:: DATA FOR ANALYSIS ::
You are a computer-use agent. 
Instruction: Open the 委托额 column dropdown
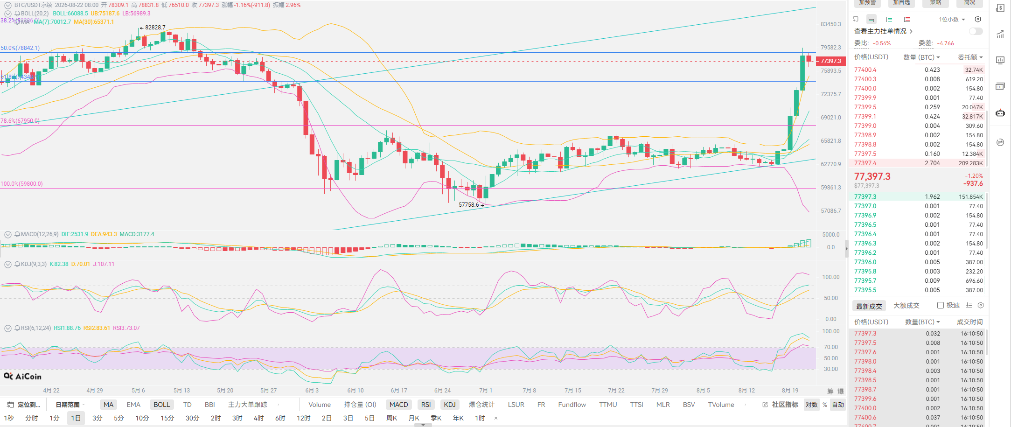pos(970,57)
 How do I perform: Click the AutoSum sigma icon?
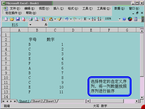point(85,19)
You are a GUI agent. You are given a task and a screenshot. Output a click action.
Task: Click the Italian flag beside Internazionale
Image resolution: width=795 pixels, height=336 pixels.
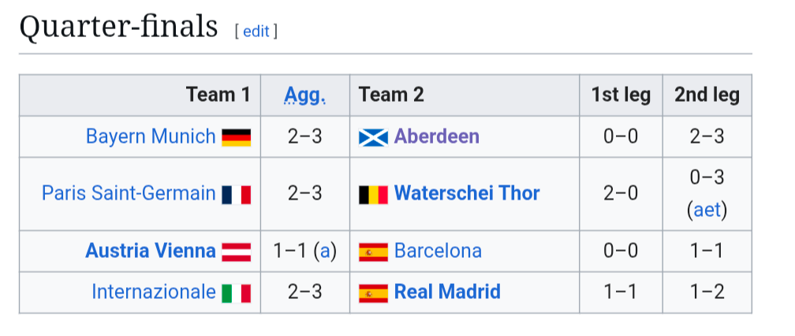(x=236, y=293)
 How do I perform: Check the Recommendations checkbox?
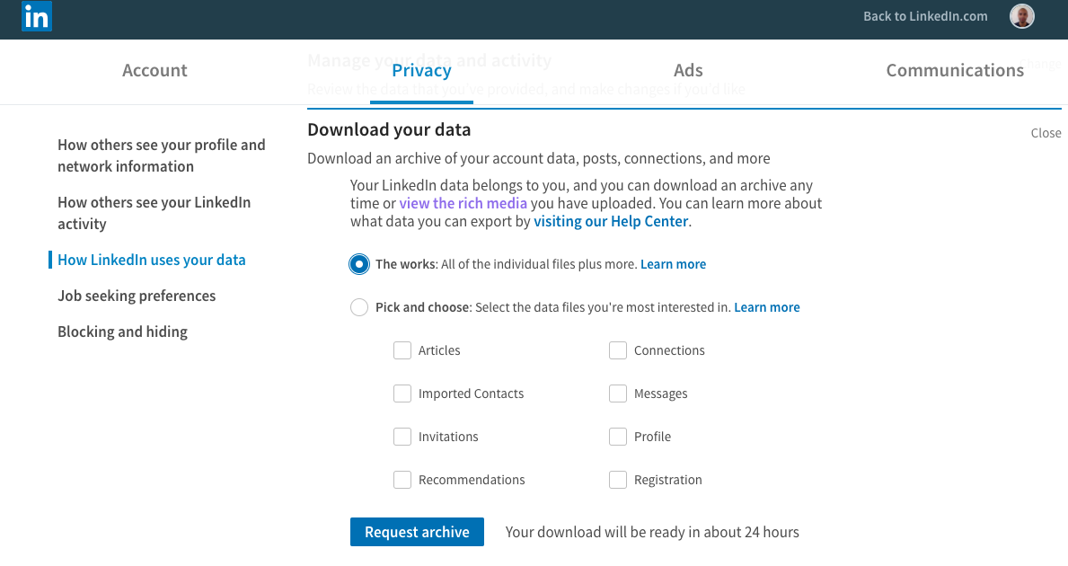pos(402,480)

:: AIM OF THE EXERCISE ::
Your answer must be an exact copy of the listing, minus its pictures.

:: EXPECTED ANSWER ::
You are a computer-use agent. 
Instruction: Open the 委托额 column dropdown
pos(970,57)
 How do I perform: Click the AutoSum sigma icon?
point(85,19)
You are a GUI agent. You are given a task and a screenshot. Output a click action.
Task: Click the Italian flag beside Internazionale
Image resolution: width=795 pixels, height=336 pixels.
(x=236, y=293)
 How do I perform: Check the Recommendations checkbox?
pos(402,480)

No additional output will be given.